Task item -> In the data below, find the line containing "Select Summary of responses" and the line containing "Viewport: 989px width, 517px", then reproduce them and every line between, exactly. Omit pictures.

Data for review ->
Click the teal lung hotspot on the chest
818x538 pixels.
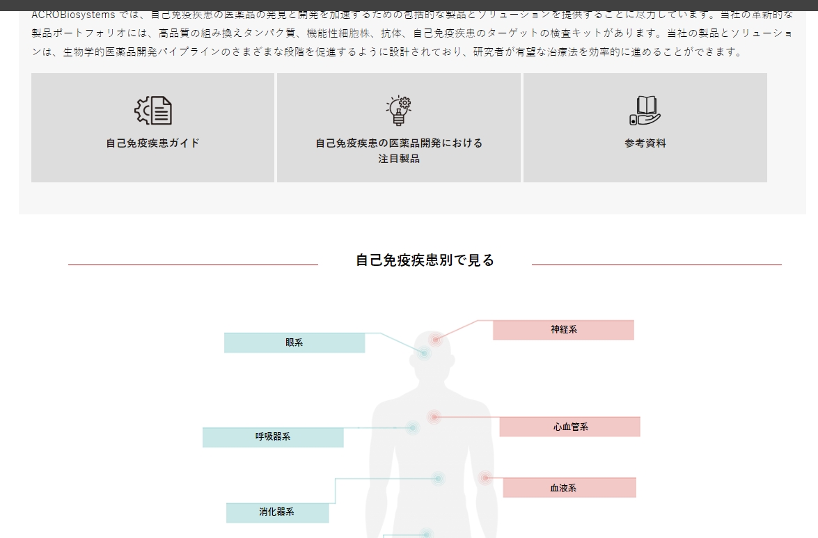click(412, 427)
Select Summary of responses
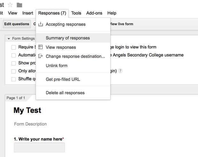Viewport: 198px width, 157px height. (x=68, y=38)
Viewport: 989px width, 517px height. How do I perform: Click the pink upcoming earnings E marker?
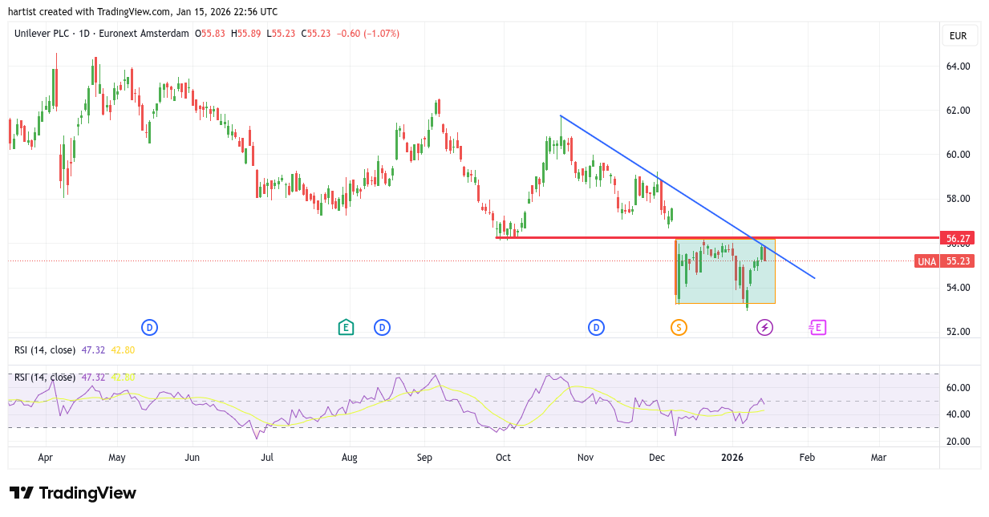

==

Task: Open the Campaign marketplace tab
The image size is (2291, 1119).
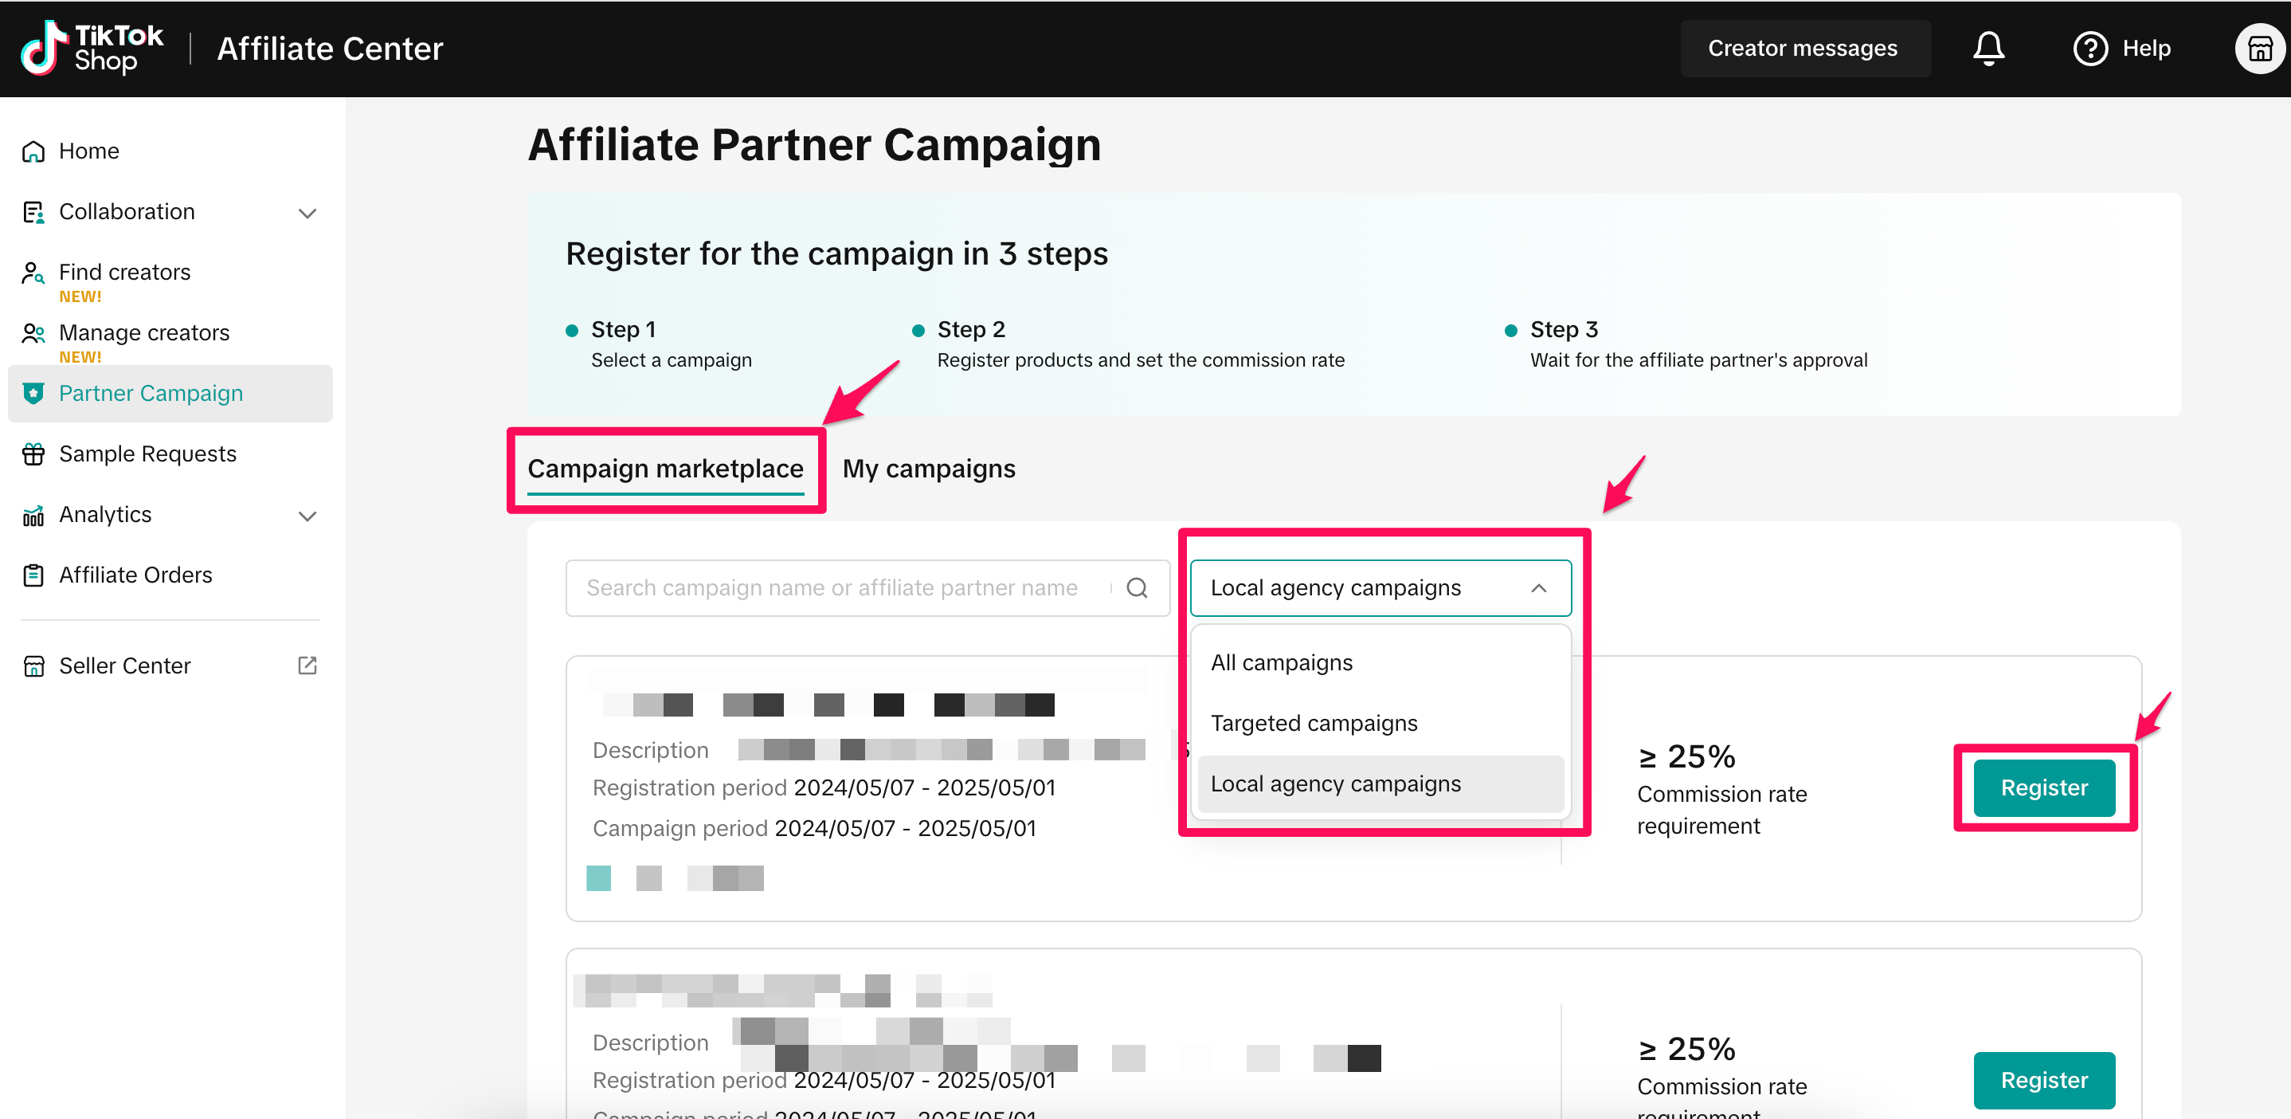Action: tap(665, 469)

==

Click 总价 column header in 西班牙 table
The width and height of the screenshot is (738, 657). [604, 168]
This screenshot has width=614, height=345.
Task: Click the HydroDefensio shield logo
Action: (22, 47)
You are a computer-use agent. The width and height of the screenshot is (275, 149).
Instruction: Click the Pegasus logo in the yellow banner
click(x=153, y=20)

Answer to the problem ->
Select Summary of responses
Viewport: 198px width, 157px height. (x=68, y=38)
Viewport: 989px width, 517px height. How do I perform: Click the pink upcoming earnings E marker?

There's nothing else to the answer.